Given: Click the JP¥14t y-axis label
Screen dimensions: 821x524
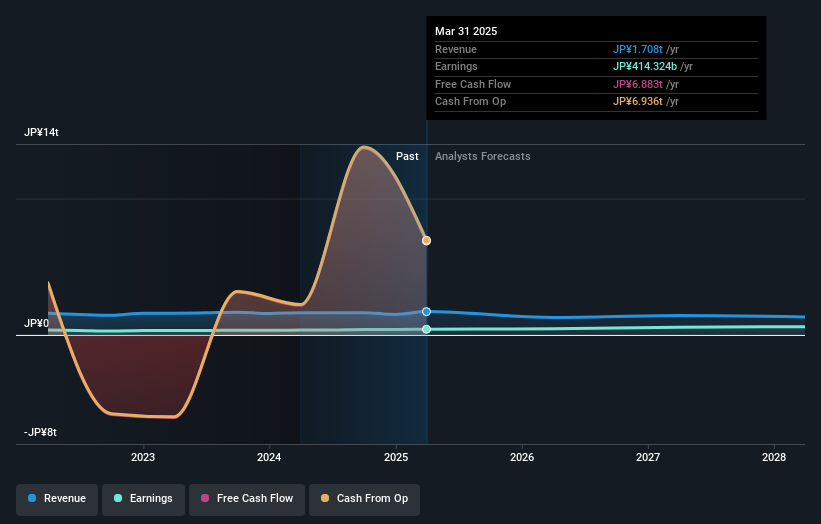Looking at the screenshot, I should coord(41,132).
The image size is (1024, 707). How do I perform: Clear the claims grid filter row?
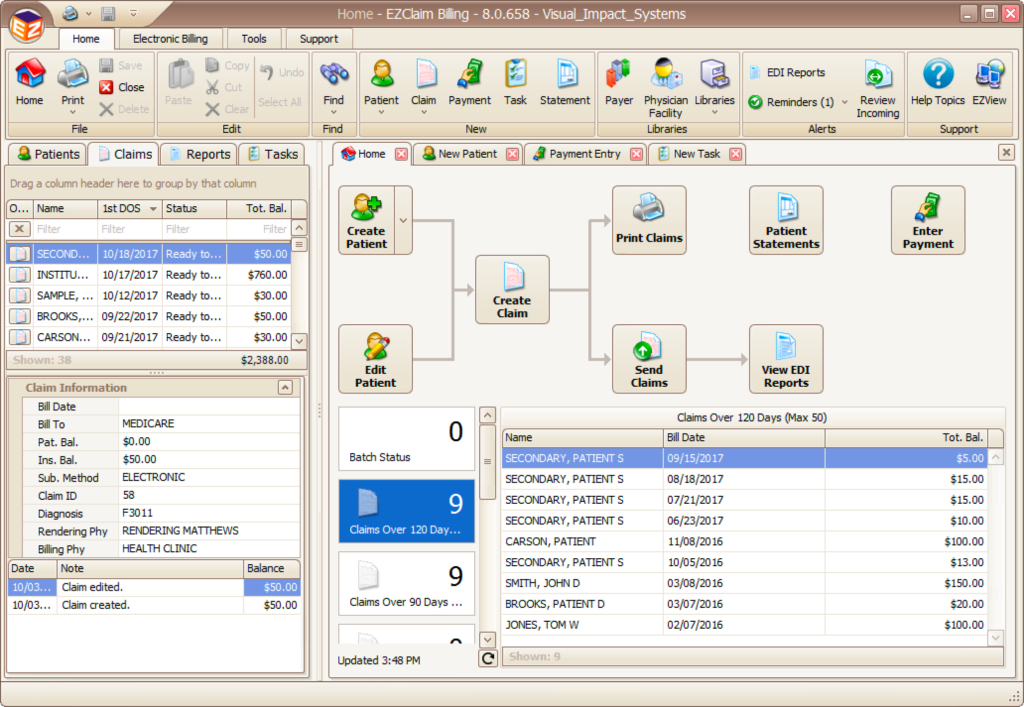pyautogui.click(x=19, y=229)
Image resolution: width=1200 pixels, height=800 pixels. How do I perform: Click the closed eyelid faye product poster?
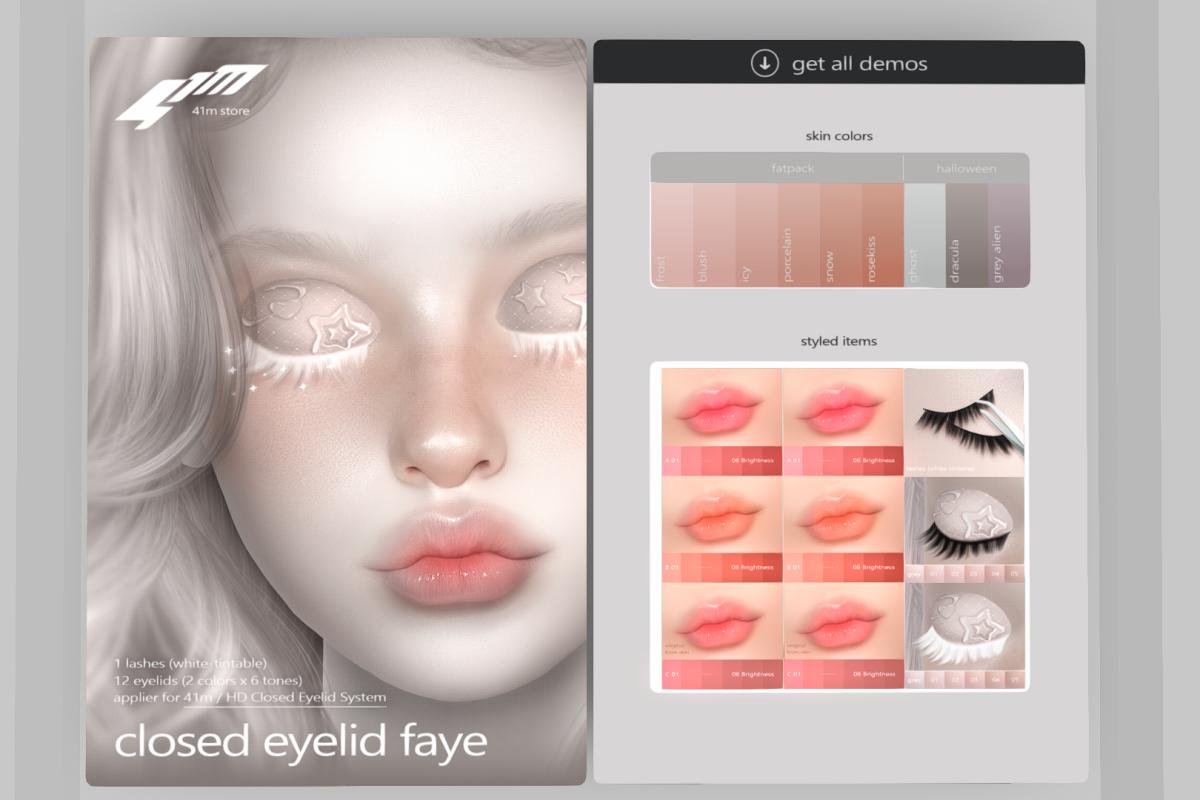tap(335, 410)
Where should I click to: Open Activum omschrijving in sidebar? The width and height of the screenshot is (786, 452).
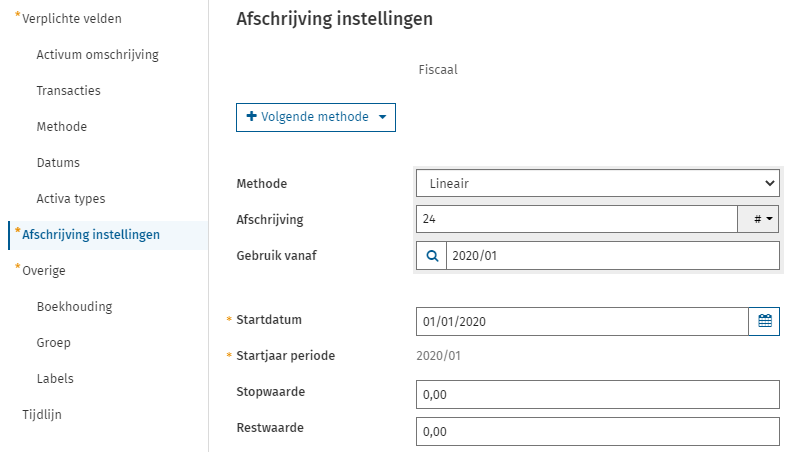[x=97, y=55]
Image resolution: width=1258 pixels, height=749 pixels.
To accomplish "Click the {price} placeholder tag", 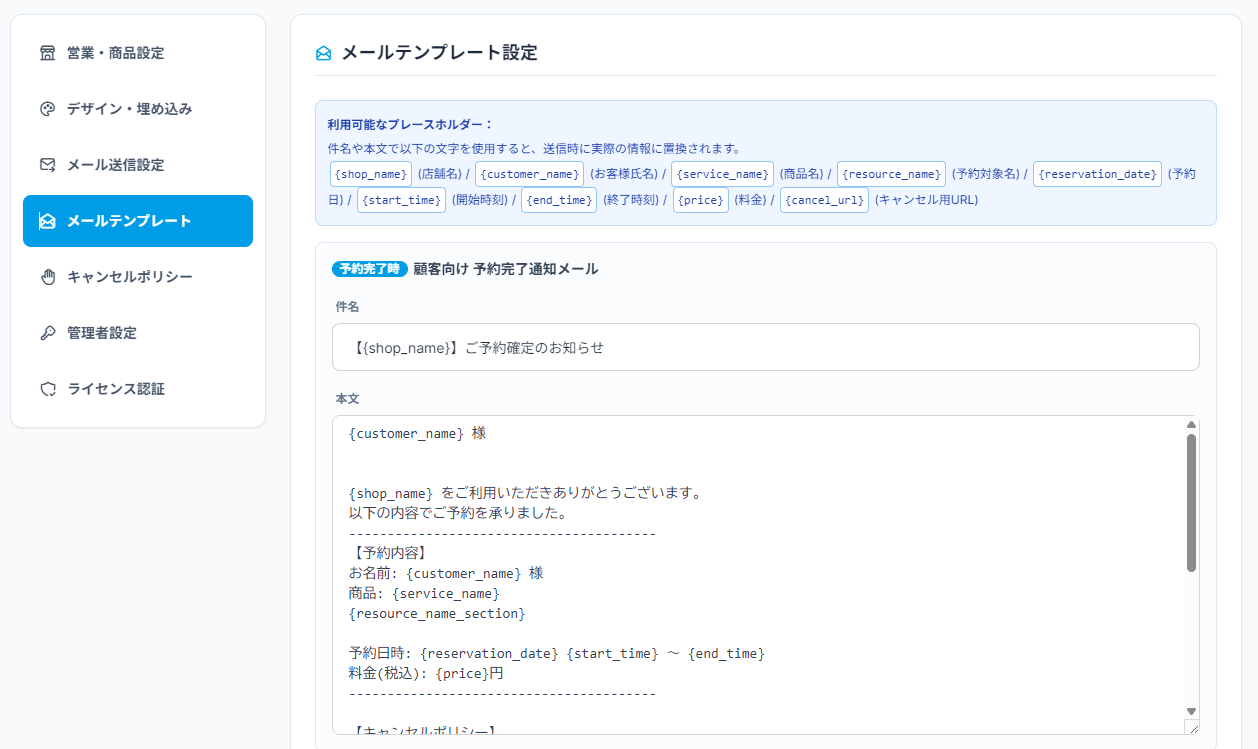I will (x=700, y=200).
────────────────────
→ **What this task involves**
Above are the records; please give again, exactly and in full, only the lines that run from the line with "Image resolution: width=1200" through the line with "Image resolution: width=1258", with no pictures.

→ **Response box**
Image resolution: width=1200 pixels, height=800 pixels. How do I perform: Click the closed eyelid faye product poster?
tap(335, 410)
Where should I click to: Open Activum omschrijving in sidebar? The width and height of the screenshot is (786, 452).
[x=97, y=55]
Image resolution: width=1258 pixels, height=749 pixels.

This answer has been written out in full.